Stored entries
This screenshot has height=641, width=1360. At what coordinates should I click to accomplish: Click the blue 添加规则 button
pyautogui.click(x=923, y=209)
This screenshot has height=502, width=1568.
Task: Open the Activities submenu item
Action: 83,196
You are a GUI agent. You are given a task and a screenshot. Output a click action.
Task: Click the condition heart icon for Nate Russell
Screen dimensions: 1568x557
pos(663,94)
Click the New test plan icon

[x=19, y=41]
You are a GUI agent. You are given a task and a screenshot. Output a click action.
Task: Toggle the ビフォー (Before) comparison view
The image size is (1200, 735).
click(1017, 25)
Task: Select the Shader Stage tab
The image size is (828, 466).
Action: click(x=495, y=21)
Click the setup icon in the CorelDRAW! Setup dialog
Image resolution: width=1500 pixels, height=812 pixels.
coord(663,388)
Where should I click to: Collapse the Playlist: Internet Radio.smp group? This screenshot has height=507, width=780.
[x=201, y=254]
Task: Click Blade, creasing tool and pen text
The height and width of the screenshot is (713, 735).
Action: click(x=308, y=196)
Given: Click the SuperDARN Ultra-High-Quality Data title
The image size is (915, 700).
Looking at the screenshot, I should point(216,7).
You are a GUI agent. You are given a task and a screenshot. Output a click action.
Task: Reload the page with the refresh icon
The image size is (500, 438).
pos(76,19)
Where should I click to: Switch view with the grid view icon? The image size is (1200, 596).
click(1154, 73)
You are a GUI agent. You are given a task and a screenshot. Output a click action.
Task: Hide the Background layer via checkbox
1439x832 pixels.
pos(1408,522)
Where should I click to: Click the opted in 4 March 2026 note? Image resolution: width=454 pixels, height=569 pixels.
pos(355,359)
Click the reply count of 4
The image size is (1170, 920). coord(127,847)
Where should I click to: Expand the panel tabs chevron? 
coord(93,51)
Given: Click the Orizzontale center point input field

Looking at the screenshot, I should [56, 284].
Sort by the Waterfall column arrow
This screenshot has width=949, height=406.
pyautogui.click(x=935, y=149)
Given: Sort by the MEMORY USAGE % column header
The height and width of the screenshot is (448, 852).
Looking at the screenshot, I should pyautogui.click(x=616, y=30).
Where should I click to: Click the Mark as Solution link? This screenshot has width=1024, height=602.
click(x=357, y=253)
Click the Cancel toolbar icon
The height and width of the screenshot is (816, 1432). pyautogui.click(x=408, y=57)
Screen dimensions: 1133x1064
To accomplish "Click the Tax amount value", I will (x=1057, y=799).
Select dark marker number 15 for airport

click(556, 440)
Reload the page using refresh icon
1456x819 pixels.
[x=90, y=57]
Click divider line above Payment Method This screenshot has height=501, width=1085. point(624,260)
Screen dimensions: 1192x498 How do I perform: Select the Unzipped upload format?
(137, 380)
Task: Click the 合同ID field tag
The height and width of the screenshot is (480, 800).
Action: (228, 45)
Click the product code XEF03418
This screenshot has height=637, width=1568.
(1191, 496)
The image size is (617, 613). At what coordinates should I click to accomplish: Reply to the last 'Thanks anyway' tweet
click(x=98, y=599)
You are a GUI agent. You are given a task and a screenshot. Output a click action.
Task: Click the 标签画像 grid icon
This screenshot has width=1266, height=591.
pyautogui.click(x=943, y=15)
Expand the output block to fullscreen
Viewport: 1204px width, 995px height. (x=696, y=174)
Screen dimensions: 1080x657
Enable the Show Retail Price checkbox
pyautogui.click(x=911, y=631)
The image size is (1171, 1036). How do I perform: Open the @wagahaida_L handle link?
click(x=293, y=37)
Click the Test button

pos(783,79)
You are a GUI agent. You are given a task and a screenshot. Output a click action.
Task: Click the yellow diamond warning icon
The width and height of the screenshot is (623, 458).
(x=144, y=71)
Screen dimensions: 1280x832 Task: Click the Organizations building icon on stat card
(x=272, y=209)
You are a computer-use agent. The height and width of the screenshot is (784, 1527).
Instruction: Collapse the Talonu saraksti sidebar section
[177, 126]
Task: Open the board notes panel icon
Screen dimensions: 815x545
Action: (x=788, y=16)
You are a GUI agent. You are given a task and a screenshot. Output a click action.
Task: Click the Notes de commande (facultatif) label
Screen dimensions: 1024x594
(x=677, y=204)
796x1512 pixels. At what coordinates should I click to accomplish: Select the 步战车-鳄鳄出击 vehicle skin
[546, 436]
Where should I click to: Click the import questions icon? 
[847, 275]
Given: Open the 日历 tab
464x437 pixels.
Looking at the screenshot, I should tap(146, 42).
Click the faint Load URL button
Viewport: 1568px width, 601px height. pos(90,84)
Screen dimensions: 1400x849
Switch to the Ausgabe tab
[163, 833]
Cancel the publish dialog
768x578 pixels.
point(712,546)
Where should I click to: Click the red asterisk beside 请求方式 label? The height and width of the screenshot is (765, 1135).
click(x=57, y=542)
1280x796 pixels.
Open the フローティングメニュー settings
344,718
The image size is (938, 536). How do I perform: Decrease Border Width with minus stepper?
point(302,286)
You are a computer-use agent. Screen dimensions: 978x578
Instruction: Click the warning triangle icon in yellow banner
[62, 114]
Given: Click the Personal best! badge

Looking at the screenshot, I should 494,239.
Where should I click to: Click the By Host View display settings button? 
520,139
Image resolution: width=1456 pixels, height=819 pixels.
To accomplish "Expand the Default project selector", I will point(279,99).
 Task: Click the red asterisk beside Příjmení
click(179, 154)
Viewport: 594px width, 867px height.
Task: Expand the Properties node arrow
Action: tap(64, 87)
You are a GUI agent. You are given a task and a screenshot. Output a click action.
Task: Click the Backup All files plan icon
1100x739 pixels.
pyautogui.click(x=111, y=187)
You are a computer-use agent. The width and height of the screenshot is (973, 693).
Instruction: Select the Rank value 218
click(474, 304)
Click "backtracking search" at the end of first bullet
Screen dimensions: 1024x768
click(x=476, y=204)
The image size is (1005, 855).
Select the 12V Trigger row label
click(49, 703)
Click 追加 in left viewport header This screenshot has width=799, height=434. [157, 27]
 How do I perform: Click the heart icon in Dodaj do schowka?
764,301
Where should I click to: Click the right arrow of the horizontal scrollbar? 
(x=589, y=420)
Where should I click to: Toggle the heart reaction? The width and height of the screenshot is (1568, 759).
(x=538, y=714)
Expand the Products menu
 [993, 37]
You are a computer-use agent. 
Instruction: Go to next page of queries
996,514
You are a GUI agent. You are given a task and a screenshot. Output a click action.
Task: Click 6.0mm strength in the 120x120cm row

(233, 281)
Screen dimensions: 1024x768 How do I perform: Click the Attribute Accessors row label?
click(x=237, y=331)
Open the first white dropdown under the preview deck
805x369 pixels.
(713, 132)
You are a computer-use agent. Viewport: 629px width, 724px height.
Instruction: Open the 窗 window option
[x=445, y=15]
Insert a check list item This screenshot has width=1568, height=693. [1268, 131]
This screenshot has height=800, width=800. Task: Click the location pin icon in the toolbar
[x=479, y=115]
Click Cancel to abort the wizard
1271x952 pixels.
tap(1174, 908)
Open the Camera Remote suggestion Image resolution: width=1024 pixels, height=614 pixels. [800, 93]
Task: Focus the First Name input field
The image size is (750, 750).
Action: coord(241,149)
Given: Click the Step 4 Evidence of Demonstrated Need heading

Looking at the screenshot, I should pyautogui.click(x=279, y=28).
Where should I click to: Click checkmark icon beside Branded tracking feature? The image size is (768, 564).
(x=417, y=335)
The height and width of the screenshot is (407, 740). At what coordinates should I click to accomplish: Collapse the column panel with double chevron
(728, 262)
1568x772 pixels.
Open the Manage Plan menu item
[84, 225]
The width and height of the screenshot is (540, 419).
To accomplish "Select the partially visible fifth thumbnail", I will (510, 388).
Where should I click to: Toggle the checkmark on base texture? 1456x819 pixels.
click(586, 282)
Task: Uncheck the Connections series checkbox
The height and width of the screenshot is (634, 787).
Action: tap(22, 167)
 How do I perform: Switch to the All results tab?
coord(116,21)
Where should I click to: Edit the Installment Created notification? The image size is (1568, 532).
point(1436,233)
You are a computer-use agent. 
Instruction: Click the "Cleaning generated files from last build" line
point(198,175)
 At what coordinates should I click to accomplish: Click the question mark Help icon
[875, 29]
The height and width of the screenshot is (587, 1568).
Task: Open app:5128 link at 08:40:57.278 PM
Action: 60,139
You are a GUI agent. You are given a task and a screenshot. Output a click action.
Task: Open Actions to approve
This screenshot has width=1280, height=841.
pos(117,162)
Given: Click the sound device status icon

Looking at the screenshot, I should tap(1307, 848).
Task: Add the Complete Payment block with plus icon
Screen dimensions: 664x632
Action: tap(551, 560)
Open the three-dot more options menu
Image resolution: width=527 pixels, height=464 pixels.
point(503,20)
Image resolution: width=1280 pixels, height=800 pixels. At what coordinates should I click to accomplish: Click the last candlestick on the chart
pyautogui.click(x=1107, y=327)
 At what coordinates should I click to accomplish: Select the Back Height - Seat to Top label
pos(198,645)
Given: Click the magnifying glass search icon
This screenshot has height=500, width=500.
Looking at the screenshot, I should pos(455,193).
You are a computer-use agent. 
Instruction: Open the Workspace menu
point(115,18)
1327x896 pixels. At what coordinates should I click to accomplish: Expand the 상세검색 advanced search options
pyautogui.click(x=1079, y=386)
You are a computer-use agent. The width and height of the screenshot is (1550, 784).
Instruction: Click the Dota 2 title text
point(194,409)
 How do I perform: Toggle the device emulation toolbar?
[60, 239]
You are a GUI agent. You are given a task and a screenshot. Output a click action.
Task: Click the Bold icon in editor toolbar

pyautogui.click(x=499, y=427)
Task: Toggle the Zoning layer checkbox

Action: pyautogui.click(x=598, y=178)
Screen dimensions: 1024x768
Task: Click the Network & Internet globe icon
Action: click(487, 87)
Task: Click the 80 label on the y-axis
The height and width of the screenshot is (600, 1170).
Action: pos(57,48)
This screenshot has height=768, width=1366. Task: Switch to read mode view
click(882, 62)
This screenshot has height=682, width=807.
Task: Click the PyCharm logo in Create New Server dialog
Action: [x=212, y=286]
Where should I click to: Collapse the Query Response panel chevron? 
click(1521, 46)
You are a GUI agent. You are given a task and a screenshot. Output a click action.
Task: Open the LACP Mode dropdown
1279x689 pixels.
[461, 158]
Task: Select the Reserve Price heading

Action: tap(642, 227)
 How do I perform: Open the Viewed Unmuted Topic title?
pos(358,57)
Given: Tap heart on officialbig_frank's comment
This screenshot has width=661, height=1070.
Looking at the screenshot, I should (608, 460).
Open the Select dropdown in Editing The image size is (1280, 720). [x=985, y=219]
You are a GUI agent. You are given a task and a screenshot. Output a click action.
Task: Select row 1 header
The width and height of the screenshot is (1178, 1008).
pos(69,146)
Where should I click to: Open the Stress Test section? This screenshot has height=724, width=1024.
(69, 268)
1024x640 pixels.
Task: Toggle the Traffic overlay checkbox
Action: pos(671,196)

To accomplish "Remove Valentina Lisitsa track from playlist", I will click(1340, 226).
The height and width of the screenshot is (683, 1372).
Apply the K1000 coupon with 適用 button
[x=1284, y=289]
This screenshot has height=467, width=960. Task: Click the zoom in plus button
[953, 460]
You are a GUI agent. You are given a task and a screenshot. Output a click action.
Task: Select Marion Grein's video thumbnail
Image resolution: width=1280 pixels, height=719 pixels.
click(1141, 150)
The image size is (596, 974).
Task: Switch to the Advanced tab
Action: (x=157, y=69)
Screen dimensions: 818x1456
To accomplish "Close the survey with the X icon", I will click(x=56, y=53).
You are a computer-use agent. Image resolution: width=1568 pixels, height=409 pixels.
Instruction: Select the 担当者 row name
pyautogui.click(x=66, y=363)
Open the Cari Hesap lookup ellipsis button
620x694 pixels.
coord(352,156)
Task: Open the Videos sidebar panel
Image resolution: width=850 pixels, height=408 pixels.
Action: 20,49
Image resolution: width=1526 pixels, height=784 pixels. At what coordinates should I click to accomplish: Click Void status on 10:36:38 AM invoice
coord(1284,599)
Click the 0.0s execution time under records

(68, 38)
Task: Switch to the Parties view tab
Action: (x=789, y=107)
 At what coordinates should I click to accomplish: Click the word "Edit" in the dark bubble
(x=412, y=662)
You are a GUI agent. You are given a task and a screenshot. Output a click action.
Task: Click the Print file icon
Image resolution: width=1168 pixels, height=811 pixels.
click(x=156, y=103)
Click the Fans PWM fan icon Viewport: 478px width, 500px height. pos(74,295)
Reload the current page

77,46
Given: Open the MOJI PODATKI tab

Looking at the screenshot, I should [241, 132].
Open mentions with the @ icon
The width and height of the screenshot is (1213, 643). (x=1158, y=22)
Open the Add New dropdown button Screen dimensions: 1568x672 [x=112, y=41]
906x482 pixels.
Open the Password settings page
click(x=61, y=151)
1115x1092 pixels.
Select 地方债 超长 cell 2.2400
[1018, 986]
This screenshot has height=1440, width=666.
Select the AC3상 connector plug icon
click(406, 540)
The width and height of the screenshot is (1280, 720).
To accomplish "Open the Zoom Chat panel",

EXERCISE AIM
Lines from the beginning of the data above through the line containing "Task: Click Blade, creasing tool and pen text" are to be returned exactly, and no others.

WRITTEN SOLUTION
This screenshot has height=641, width=1360. At what coordinates should I click to accomplish: Click the blue 添加规则 button
pyautogui.click(x=923, y=209)
This screenshot has height=502, width=1568.
Task: Open the Activities submenu item
Action: 83,196
You are a GUI agent. You are given a task and a screenshot. Output a click action.
Task: Click the condition heart icon for Nate Russell
Screen dimensions: 1568x557
pos(663,94)
Click the New test plan icon

[x=19, y=41]
You are a GUI agent. You are given a task and a screenshot. Output a click action.
Task: Toggle the ビフォー (Before) comparison view
The image size is (1200, 735).
click(1017, 25)
Task: Select the Shader Stage tab
The image size is (828, 466).
Action: click(x=495, y=21)
Click the setup icon in the CorelDRAW! Setup dialog
Image resolution: width=1500 pixels, height=812 pixels.
coord(663,388)
Where should I click to: Collapse the Playlist: Internet Radio.smp group? This screenshot has height=507, width=780.
[x=201, y=254]
Task: Click Blade, creasing tool and pen text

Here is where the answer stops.